Most of the time a cold is just a cold.
But sometimes a cold or other common viral infection can have long-lasting and serious consequences. Specifically, there is a connection between acute viral infection and the development of chronic obstructive pulmonary disease (COPD).
Researchers have suspected this connection for some time. And in research published in late 2013 in The Journal of Clinical Investigation, a team at Washington University showed that viruses have the ability to reprogram self-regenerating cell populations called stem cells in such a way that their behavior leads to susceptibility to COPD.
“That set of stem cells can renew itself for many years to come,” says Michael Holtzman, MD, pulmonologist at Washington University School of Medicine and member of the research team. “This leads to a situation where there are ongoing drivers for COPD. It’s a relatively simple concept, but it took a long time to figure out.”
The researchers first studied a mouse model and then verified their findings in human lungs obtained during a lung transplantation for COPD.
The cells being reprogrammed are called airway epithelial cells. They produce increased levels of a small protein called cytokine interleukin-33 (IL-33), starting a process that eventually leads to inflammation and production of airway mucus, which characterizes COPD and related respiratory diseases.
Reprogramming airway cells
Holtzman and colleagues have now developed a technology that allows them to isolate reprogrammed airway epithelial cells. And they’ve made progress in figuring out exactly how those cells, when they produce IL-33, stimulate the immune system to cause inflammation and start the disease process.
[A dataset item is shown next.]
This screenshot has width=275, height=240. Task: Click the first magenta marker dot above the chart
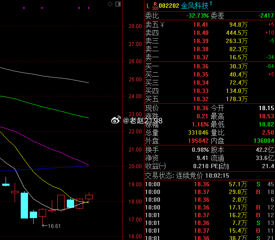tap(24, 8)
“This process centers around airway progenitor epithelial cells, or APECs, as well as inflammatory cells, particularly macrophages,” Holtzman says. Macrophages are white blood cells that engulf and digest cellular debris and infectious agents. “We’ve isolated these cell populations in animal models, and we’re in the process of characterizing the same cell populations in humans.”
He says the team has also recently identified a special class of type 2 macrophages that appear to be driving the disease process. He adds that the work has uncovered potential biomarkers and drug targets within specific tissue and immune cells.
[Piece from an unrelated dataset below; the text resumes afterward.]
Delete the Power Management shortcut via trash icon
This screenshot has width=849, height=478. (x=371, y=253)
Because researchers are starting to understand the connection between viral infection and chronic lung disease, there are important clinical implications.
“Knowing that even transient infections are a mechanism for long-term disease and how that happens allows us to think about discovering new types of drugs,” Holtzman says. “What we often do now is treat symptoms of disease. These new insights will allow us to develop therapeutics that specifically correct and prevent the disease.”
This idea extends beyond lung disease. Holtzman points out that viral infections have also been theorized to cause many other types of chronic inflammatory disease, but the connection to stem cells and inflammatory cells still needs to be determined. Once this kind of disease pathway can be defined, it can guide the approach to other inflammatory diseases as well.